Kehadiran pembangkit baru tersebut diyakini akan semakin memperkuat keandalan sistem kelistrikan sekaligus meningkatkan daya saing investasi di Kota Batam.
Hal tersebut disampaikan Sekretaris Daerah Kota Batam, Firmansyah, saat menghadiri kunjungan kerja Duta Besar Swedia untuk Indonesia, H.E. Daniel Blockert, sekaligus menyaksikan penandatanganan Perjanjian Jual Beli Tenaga Listrik (PJBTL) PLTGU Batam 3 dan Batam 4 berkapasitas 2 x 150 MW di Auditorium Tanjung Kasam, Lantai 5 Kantor Korporat PLN Batam, Kamis (16/7/2026).
Penandatanganan perjanjian tersebut dilakukan oleh Direktur Utama Dalle Energy Batam, Imron Gazali, dan Direktur Utama PLN Batam, Kwin Fo, serta disaksikan langsung oleh Duta Besar Swedia untuk Indonesia.
Dalam sambutannya, Firmansyah menyampaikan apresiasi atas kehadiran Duta Besar Swedia beserta dukungan Pemerintah Swedia terhadap pengembangan sektor energi di Batam.
“Atas nama Pemerintah Kota Batam, kami mengucapkan selamat datang kepada Yang Mulia Duta Besar Swedia untuk Indonesia, H.E. Daniel Blockert. Terima kasih kepada Pemerintah Swedia yang telah berkolaborasi dan berkontribusi dalam mendukung investasi di Kota Batam,” ujar Firmansyah.
Ia menegaskan, ketersediaan listrik yang andal merupakan salah satu faktor utama dalam mendorong pertumbuhan investasi dan pembangunan daerah. Menurutnya, kebutuhan energi akan terus meningkat seiring pesatnya perkembangan industri di Batam.
Firmansyah mengatakan, tambahan kapasitas listrik sebesar 300 MW akan menjadi penguat bagi pembangunan Batam yang saat ini berada di bawah kepemimpinan Wali Kota Amsakar Achmad dan Wakil Wali Kota Li Claudia Chandra. Pemerintah, kata dia, terus berupaya menarik investasi, termasuk pengembangan kawasan data center di Nongsa Digital Park.

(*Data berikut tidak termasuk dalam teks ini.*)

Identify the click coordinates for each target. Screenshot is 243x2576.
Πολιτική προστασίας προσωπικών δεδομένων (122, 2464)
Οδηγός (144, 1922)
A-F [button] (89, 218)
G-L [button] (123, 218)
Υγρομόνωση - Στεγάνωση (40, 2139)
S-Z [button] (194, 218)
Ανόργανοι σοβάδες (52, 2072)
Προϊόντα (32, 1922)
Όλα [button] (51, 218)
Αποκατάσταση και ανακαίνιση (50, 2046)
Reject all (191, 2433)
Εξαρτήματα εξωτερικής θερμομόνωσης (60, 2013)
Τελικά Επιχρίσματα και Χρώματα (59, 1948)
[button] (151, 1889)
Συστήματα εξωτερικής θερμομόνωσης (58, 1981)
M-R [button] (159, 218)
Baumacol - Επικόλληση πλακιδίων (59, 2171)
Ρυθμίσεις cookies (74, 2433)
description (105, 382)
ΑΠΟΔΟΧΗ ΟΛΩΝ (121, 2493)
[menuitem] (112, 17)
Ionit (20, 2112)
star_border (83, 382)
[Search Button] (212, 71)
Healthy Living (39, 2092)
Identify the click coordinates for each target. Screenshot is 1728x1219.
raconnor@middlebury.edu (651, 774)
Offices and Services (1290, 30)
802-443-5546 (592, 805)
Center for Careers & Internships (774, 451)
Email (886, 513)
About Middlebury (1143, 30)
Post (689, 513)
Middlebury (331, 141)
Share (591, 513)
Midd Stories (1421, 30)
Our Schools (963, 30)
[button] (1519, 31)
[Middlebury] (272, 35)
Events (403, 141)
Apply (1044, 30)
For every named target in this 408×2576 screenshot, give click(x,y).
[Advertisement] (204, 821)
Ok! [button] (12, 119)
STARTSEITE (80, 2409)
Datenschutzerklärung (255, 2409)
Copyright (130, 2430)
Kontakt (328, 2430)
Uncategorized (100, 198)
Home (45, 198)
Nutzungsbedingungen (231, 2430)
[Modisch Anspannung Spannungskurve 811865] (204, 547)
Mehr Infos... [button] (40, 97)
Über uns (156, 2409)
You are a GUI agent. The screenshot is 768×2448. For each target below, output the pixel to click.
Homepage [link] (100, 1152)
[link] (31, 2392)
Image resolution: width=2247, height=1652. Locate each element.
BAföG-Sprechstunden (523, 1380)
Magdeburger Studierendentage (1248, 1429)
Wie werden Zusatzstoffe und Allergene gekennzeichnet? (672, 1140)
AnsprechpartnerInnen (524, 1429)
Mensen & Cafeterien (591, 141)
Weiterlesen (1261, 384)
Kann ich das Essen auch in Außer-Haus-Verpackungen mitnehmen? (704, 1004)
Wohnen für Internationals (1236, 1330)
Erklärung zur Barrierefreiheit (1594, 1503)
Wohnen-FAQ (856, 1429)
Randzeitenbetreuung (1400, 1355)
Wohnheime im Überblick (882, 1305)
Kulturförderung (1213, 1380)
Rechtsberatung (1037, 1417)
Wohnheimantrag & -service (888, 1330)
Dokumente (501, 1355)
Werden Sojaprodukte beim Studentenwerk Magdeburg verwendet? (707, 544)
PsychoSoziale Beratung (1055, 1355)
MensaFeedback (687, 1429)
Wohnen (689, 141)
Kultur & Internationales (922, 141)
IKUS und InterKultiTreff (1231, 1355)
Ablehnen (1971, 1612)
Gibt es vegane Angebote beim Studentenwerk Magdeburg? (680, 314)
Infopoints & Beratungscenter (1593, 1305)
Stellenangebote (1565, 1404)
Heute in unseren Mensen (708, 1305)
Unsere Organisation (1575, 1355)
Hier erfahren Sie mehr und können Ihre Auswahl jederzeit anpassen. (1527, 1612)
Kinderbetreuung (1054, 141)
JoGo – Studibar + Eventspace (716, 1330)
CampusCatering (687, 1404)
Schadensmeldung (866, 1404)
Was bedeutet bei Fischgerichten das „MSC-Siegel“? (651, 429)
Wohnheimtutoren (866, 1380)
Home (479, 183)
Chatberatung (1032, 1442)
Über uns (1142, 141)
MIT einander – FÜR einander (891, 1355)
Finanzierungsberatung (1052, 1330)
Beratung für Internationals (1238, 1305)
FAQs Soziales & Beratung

“Kehadiran tambahan pasokan listrik ini akan semakin meningkatkan kepercayaan investor untuk menanamkan modalnya di Batam. Keandalan pasokan listrik dan air menjadi keunggulan penting yang dimiliki Batam dalam mendukung iklim investasi,” katanya.
Sementara itu, Direktur Utama PLN Batam, Kwin Fo, mengatakan Batam saat ini berada pada posisi yang sangat strategis dengan pertumbuhan sektor industri, investasi, kawasan digital, data center, serta meningkatnya kebutuhan listrik masyarakat.
Menurutnya, PLN Batam terus melakukan penguatan sistem kelistrikan, mulai dari sisi pembangkitan, transmisi, distribusi hingga peningkatan kualitas pelayanan kepada pelanggan.
“Penandatanganan perjanjian jual beli tenaga listrik ini merupakan langkah strategis untuk memperkuat keandalan sistem kelistrikan Batam. Ini juga menjadi bagian dari komitmen PLN Batam dalam mendukung pertumbuhan ekonomi dan menciptakan iklim investasi yang kondusif,” ujar Kwin Fo.
Ia menambahkan, sinergi antara penyedia energi, pelaku industri, pemerintah, dan mitra strategis menjadi kunci dalam memastikan kebutuhan energi di masa depan dapat terpenuhi secara andal, efisien, dan berkelanjutan.
Dengan tambahan kapasitas listrik 300 MW tersebut, Batam diharapkan semakin siap mengakomodasi pertumbuhan investasi, memperkuat kawasan industri, serta mendukung pengembangan ekonomi digital yang menjadi salah satu sektor unggulan kota ini. (Red).